BNEF’s projections contrast with the more optimistic scenario of the International Energy Agency for electricity generation, forecasting that clean energy and fossil fuels will reach parity, with 50% of the market for each, by 2025. The central projection of the Paris-based institution puts both sides on equal footing by 2040 and indicates that fossil fuels will account for about two-thirds of generation by then, unless governments take further measures to restrict regulation, states the IEA.
BNEF’s outlook shows that renewable energies are likely to end up dominating power generation by 2050, taking on, by then, approximately the same share of the sector currently held by natural gas and coal.

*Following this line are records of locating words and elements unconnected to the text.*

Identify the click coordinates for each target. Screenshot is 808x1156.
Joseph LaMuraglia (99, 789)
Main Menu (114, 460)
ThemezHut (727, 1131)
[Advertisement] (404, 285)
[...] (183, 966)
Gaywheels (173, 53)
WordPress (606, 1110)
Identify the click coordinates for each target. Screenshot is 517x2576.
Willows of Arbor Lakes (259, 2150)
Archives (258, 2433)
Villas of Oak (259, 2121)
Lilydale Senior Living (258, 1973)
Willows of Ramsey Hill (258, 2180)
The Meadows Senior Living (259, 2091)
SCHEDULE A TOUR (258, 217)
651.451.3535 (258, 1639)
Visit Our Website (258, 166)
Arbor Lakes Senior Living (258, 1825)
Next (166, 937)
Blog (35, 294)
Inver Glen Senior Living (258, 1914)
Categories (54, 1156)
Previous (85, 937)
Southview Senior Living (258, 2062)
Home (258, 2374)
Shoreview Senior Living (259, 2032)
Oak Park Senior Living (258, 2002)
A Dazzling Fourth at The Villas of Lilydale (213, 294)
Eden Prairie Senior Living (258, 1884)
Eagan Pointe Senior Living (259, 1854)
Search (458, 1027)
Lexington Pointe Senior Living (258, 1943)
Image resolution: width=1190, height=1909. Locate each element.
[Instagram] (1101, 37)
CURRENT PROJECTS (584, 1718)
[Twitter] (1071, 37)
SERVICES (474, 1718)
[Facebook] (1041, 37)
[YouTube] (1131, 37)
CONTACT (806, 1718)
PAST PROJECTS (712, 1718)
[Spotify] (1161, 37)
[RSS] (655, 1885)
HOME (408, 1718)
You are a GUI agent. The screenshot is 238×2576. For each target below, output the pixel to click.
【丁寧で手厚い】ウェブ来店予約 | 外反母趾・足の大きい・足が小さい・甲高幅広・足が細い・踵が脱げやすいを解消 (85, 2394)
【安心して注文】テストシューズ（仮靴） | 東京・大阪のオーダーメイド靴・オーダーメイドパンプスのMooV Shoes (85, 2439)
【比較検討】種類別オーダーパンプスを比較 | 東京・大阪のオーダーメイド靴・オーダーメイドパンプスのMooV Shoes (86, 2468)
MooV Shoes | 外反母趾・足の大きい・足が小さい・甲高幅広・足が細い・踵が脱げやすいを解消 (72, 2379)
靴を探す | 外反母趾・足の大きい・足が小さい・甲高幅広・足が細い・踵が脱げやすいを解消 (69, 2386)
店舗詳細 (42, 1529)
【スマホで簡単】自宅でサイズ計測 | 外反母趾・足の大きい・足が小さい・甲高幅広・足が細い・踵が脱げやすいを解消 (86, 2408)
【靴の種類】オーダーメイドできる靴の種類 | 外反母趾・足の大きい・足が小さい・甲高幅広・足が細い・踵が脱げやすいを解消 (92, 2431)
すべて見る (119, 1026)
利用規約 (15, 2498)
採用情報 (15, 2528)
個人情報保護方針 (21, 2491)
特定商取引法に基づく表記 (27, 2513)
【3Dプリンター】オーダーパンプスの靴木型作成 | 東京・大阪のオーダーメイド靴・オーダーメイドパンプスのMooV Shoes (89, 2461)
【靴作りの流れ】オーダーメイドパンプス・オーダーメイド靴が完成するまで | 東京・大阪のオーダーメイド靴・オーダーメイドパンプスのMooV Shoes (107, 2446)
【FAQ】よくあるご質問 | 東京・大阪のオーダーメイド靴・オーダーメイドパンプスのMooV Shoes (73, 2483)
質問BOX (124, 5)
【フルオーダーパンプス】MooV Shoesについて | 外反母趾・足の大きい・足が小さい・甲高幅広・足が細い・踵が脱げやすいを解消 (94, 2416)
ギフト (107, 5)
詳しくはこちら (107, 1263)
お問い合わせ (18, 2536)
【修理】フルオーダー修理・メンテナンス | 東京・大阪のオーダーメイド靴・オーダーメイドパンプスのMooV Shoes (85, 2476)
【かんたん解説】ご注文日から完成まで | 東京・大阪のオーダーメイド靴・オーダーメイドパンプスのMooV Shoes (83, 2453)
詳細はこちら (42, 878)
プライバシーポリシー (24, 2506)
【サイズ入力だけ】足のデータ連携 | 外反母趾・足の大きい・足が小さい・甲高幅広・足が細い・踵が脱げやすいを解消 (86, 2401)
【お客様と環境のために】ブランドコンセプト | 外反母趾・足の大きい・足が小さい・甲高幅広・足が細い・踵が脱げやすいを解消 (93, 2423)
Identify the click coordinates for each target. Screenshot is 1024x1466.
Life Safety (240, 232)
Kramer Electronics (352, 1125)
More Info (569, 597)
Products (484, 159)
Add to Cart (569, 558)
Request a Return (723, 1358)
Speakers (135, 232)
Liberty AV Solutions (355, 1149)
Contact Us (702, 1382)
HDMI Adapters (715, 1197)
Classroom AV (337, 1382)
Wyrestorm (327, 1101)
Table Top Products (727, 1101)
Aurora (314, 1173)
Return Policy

BNEF’s scenario, established in a 150-page annual report compiled from the insights of 65 analysts worldwide, is based on country-by-country modeling for the evolution of the electricity market and cost projections for different power generation technologies.
Gas
Gas will maintain a large part of its market share, says BNEF. The nature of the plants that will be built in the future will lean toward peaker units, which can be turned on and off quickly by power distributors, and will move away from baseload plants, which tend to operate 24/7. BNEF projects that power distributors will burn much less coal over time.
Global Warming
The decline of coal will not be enough to drastically change the gradually increasing global temperature landscape above the 2 degrees Celsius limit since pre-industrial times, which has become the climate goal of the United Nations.
“Even if we closed all the coal plants in the world by 2035, the energy sector would still be advancing above the safe trajectory for the climate, burning a lot of gas without emission controls,” said Matthias Kimmel, energy economist at BNEF.